I was just wondering if a person could modify a fmj surplus ammo round by removing the tip to make it expandable?? legal/safe/ aerodynamics??


----------



## TN.Frank (Nov 12, 2005)

Most FMJ military ammo is open at the base, by cutting off the nose you'll end up getting the lead core to exit the barrel while sticking the jacket in the barrel, a very dangerous practice. What you can do is get a bullet puller and put the FMJs out of the ammo and replace it with a like weight soft point. Of course most if not all of the military ammo has berdan primed cases so it's a one shot deal. You can buy brass that's boxer primed in most military calibers. Give Graff & Sons a google and check out their web site. I got some good 7.5x55mm Swiss form them.


----------



## Danimal (Sep 9, 2005)

CAUTION if you do decide to pull military bullets.... I've seen older surplus ammo that was SUPPOSED to be FMJ and when we shot it, some were tracers mixed in.


----------



## MossyMO (Feb 12, 2004)

Doesn't all tracer ammo resemble ballistic tip ammo with the colored plastic tip? Much different than full metal jacket, which is solid to the end?

I can see mistaken tracer for ballistic; but full metal jacket, soft point and hollow point each have their unmistakeable characteristics. 
Is my thinking wrong here?


----------



## TN.Frank (Nov 12, 2005)

It's not a plastic tip, it's painted to tell what kind of round it is.
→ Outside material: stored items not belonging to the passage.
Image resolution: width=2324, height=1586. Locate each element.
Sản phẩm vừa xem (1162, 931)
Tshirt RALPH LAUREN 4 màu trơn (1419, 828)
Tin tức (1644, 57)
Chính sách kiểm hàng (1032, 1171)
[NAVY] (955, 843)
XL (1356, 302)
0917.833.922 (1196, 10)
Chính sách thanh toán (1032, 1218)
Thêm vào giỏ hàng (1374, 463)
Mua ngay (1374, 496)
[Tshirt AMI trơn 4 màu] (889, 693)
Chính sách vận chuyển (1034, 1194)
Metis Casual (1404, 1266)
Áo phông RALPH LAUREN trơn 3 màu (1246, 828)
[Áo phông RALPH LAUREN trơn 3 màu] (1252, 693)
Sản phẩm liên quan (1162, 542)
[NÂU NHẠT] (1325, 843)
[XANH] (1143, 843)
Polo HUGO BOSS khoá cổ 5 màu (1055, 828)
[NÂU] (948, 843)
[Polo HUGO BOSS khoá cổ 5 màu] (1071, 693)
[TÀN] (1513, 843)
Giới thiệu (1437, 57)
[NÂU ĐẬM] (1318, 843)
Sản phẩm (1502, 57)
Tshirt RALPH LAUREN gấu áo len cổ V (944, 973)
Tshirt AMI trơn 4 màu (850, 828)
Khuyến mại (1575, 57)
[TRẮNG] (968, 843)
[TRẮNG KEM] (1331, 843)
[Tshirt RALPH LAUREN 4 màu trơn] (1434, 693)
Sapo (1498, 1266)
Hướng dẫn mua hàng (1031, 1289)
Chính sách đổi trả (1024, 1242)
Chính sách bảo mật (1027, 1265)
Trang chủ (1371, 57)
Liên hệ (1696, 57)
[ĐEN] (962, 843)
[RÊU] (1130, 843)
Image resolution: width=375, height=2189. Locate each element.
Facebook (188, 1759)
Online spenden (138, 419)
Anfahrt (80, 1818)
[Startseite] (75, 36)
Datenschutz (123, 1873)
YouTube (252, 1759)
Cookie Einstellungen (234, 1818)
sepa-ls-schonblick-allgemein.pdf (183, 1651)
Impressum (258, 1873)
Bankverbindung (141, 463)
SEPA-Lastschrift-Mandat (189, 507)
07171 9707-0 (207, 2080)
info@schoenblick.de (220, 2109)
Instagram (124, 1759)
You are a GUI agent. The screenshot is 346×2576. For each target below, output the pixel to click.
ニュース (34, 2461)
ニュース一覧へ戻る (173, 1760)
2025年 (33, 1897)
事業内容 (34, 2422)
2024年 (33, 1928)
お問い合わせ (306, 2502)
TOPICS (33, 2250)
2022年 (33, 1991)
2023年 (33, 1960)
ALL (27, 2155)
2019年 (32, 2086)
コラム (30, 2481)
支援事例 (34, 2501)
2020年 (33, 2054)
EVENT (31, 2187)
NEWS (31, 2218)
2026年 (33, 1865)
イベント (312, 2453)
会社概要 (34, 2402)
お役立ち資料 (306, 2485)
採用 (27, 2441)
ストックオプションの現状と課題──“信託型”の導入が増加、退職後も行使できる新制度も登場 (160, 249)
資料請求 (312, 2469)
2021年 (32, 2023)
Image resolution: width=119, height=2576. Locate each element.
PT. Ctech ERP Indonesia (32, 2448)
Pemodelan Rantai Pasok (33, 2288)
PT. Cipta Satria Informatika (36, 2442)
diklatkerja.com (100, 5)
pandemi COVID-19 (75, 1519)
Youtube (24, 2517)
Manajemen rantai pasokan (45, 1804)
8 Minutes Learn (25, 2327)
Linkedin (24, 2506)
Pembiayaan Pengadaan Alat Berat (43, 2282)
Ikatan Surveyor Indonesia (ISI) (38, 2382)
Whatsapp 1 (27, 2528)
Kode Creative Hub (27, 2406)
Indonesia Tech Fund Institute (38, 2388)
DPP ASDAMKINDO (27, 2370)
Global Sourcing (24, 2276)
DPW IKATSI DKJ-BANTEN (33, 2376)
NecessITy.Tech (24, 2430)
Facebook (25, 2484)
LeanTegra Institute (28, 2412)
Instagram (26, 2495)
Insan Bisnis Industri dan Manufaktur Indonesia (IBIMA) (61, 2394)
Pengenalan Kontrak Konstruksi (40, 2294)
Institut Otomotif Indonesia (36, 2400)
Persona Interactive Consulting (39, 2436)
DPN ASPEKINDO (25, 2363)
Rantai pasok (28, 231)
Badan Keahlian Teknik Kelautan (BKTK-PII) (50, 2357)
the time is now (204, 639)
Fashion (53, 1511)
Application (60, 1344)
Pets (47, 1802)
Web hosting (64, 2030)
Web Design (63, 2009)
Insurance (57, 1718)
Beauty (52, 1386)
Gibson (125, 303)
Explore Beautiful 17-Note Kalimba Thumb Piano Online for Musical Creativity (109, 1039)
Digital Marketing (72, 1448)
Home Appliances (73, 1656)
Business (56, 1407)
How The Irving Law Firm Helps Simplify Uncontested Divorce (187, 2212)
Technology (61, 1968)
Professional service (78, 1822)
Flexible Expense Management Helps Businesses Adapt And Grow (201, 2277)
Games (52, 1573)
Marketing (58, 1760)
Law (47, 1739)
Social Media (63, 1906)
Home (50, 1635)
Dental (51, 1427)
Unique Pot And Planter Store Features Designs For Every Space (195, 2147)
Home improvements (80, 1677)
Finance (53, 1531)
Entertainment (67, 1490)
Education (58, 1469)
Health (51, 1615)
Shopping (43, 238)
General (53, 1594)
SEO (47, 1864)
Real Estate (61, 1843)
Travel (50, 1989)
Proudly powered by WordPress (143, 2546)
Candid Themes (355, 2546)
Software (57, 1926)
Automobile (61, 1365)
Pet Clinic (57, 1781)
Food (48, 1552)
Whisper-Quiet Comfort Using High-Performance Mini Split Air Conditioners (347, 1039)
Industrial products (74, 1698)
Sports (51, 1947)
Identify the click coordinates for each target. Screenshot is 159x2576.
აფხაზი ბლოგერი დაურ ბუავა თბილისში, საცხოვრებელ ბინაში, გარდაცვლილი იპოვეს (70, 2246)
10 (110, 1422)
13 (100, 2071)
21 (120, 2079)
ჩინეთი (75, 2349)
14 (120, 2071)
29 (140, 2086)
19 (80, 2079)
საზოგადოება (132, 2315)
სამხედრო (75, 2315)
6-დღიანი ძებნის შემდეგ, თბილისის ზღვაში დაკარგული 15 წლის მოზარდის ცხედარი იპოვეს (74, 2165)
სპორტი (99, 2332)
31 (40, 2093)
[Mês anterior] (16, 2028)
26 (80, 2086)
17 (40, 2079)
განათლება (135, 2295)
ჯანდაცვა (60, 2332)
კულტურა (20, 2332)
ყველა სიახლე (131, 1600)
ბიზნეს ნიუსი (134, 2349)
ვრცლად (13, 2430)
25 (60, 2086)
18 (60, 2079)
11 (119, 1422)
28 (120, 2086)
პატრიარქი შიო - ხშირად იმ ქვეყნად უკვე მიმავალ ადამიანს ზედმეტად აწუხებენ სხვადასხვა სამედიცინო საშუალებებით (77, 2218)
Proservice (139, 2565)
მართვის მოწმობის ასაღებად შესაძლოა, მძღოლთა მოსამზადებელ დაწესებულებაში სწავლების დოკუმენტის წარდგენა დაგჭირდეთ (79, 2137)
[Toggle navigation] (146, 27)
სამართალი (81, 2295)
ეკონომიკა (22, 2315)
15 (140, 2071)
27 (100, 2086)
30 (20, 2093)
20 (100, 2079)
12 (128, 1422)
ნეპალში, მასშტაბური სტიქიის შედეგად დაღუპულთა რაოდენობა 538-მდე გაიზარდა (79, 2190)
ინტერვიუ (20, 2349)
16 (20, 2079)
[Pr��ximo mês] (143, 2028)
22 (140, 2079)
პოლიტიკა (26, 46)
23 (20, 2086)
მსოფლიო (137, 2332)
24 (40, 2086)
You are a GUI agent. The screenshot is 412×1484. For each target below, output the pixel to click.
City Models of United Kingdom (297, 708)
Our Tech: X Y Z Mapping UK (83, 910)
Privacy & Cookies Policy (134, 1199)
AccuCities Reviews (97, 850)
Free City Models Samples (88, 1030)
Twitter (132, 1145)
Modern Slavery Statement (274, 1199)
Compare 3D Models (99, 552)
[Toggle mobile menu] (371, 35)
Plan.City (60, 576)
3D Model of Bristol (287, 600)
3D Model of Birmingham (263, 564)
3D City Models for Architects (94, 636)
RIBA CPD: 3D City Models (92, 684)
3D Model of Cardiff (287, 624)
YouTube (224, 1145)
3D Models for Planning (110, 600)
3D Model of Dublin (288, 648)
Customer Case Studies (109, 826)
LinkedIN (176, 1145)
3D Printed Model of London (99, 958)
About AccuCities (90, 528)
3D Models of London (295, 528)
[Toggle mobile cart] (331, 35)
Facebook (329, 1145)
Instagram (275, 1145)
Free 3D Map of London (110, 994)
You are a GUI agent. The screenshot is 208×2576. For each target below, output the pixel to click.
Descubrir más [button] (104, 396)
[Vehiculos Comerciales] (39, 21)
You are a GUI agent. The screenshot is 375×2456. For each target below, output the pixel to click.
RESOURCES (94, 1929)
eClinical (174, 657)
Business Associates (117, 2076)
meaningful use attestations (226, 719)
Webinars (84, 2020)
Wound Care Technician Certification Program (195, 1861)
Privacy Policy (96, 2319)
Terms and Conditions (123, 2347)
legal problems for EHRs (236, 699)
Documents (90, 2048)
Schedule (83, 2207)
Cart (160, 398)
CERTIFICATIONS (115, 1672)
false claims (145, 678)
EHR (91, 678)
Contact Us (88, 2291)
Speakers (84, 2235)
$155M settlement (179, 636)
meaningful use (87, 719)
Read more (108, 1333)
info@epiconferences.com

I know it looks like the Nosler plastic tip ammo but it's not. I'd just get some modern brass, boxer primed cases and handload what ever you'd want before I'd mess with reloading berdan primed military ammo with new bullets.


----------



## Danimal (Sep 9, 2005)

Well, trcers are SUPPOSED to be different.... I guess this maker of this batch of ammo from some 3rd world country didn't understand the basics of QUALITY CONTROL.... The only thing different was the bullet had a more rounded front section.....


----------



## Scooter (Nov 4, 2005)

The paint used on tracers is inbedded with metals such as magnesium in order to produce the light with the bullet travels. The paint and or color coding used is a feature utilized by the U.S. and other Nato countries to identify differnt styles of ammo such as armor piercing, high incinerary, ball and such. But not all counties use color in their bullet coatings for identification purposes so it is wise to handle military surplus ammo with care.


----------



## Plainsman (Jul 30, 2003)

TNFrank

All the military surplus ammo that I have used has boxer primed cases. I reload a thousand rounds a year of military surplus 223. The primers are crimped in so near impossible to get a new primer in. They make a tool that swages the primer pocket open, and another that reams the pocket to SAMI specks. 
One thing to keep in mind with military ammo is that the cases are thicker. The outside dimensions are the same, so this means there is less powder capacity in military cases. Do not load maximum loads in military cases, because you will in reality be going far beyond maximum. In fact the starting load in one of my manuals gives me the same velocity as the maximum load claims to reach.


----------